Even if Quebec has long been known for its poor management of public finances, Ontario, because of its deteriorating management, is now competing for the top prize in terms of financial recklessness, shows an MEI publication launched today.
“When you look at debt, spending, and taxes, Ontario looks more and more like Quebec. This is due in part to Quebec’s improved performance recently, but also to the deterioration of Ontario’s public finances over the past decade and a half,” says Jasmin Guénette, vice-president of the MEI and co-author of the publication.
Ontario’s 2018-19 deficit will be $6.7 billion, and the province is not scheduled to return to budgetary balance until 2024-25. Its net debt relative to GDP is set to start rising again after having come down slightly in the past few years.
Quebec, for its part, has balanced its budget every year since 2015-2016, and will pay down $10 billion of its debt over the next five years. The net debt relative to GDP is expected to keep decreasing: Indeed, the two provinces’ net debt-to-GDP ratios have been converging steadily over the past decade.

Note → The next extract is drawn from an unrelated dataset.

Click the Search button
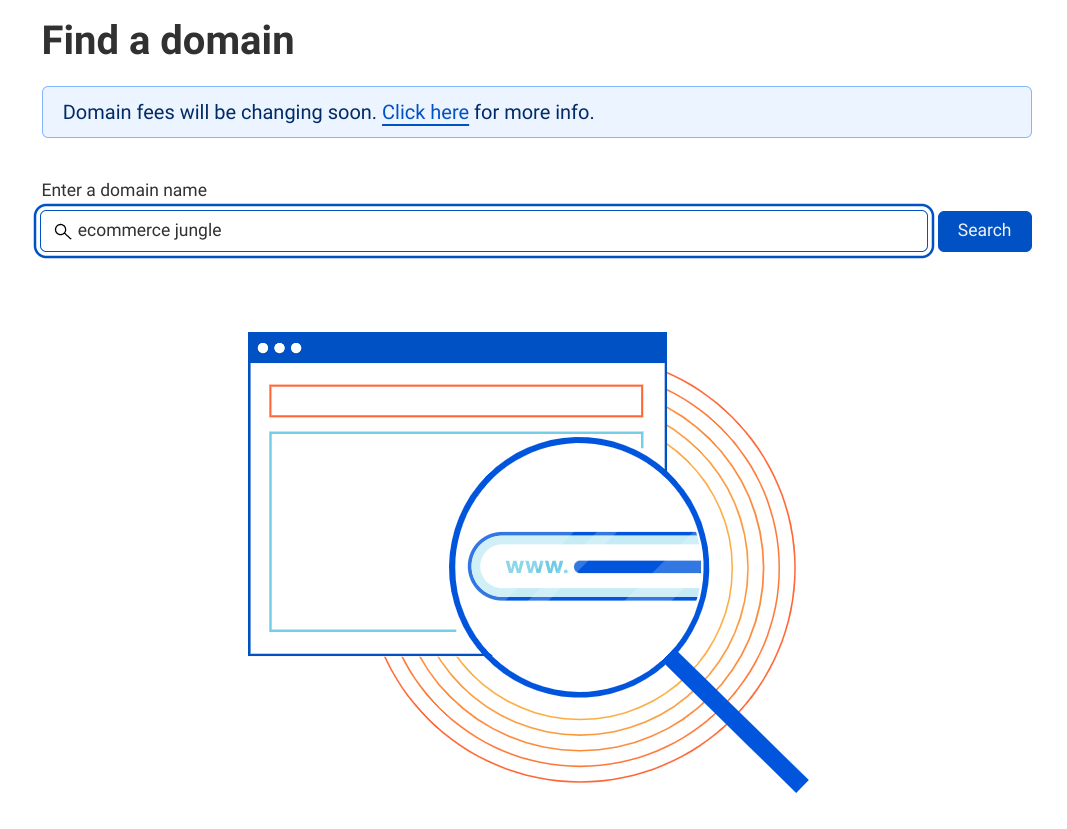This screenshot has width=1067, height=829. (984, 231)
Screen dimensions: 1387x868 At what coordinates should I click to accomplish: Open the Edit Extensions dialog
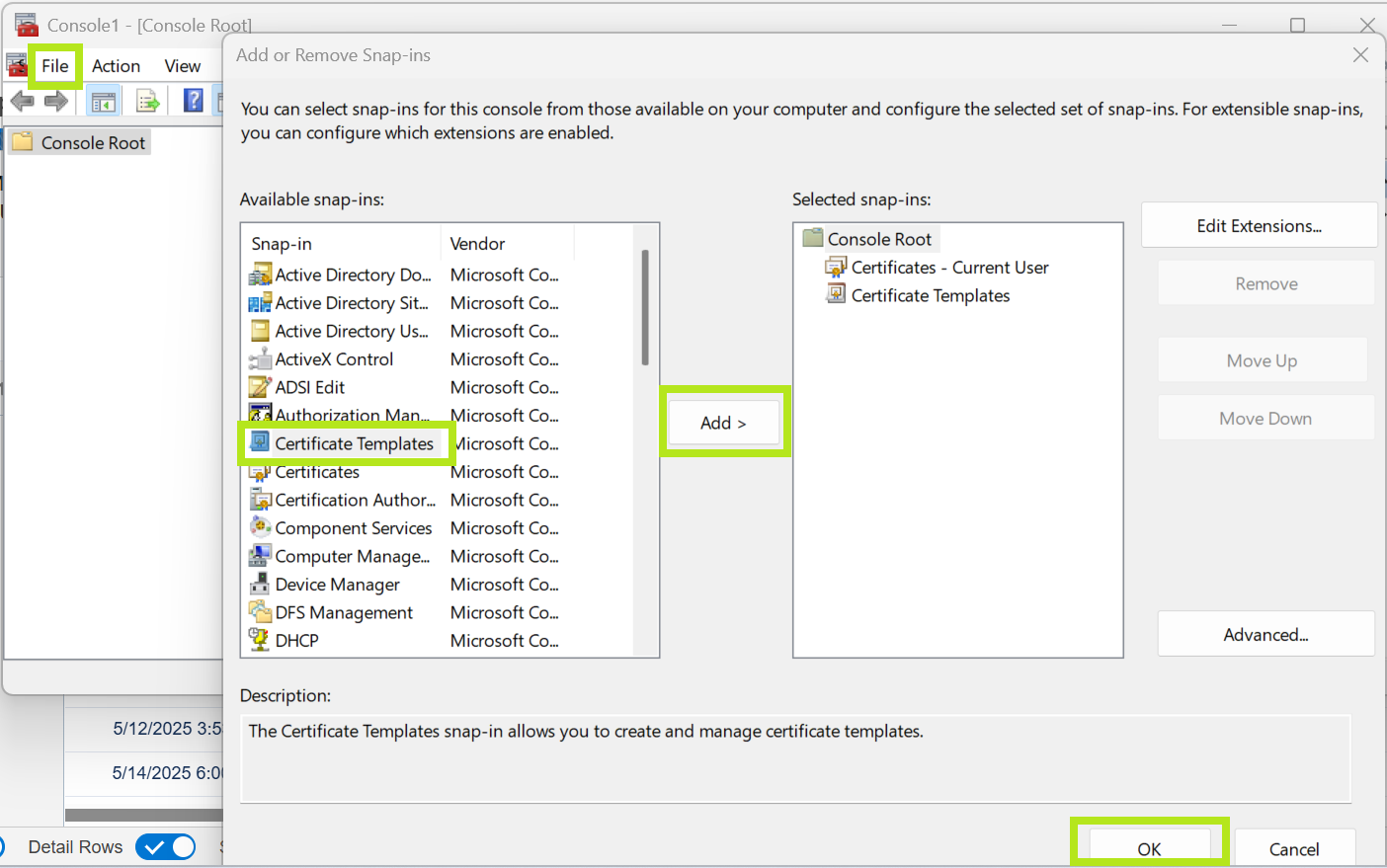(x=1259, y=226)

Ontario has also increased spending by 28 per cent, excluding interest payments on the debt, whereas a comparable measure of spending in Quebec has increased by 19 per cent over the same period. To cover this increased spending, revenues have also gone up in both provinces. “Like Quebec, Ontario now finds itself with a government that spends a lot and is omnipresent in the economy,” adds Mark Milke, independent policy analyst and co-author of the publication.
“Despite Quebec’s recent gains, both provinces are addicted to taxing, spending, and borrowing. The large debts in particular will of course have to be repaid with future taxes, a prospect that ought to alarm anyone concerned about the long-run prosperity and well-being of Quebecers and Ontarians,” concludes Mr. Guénette.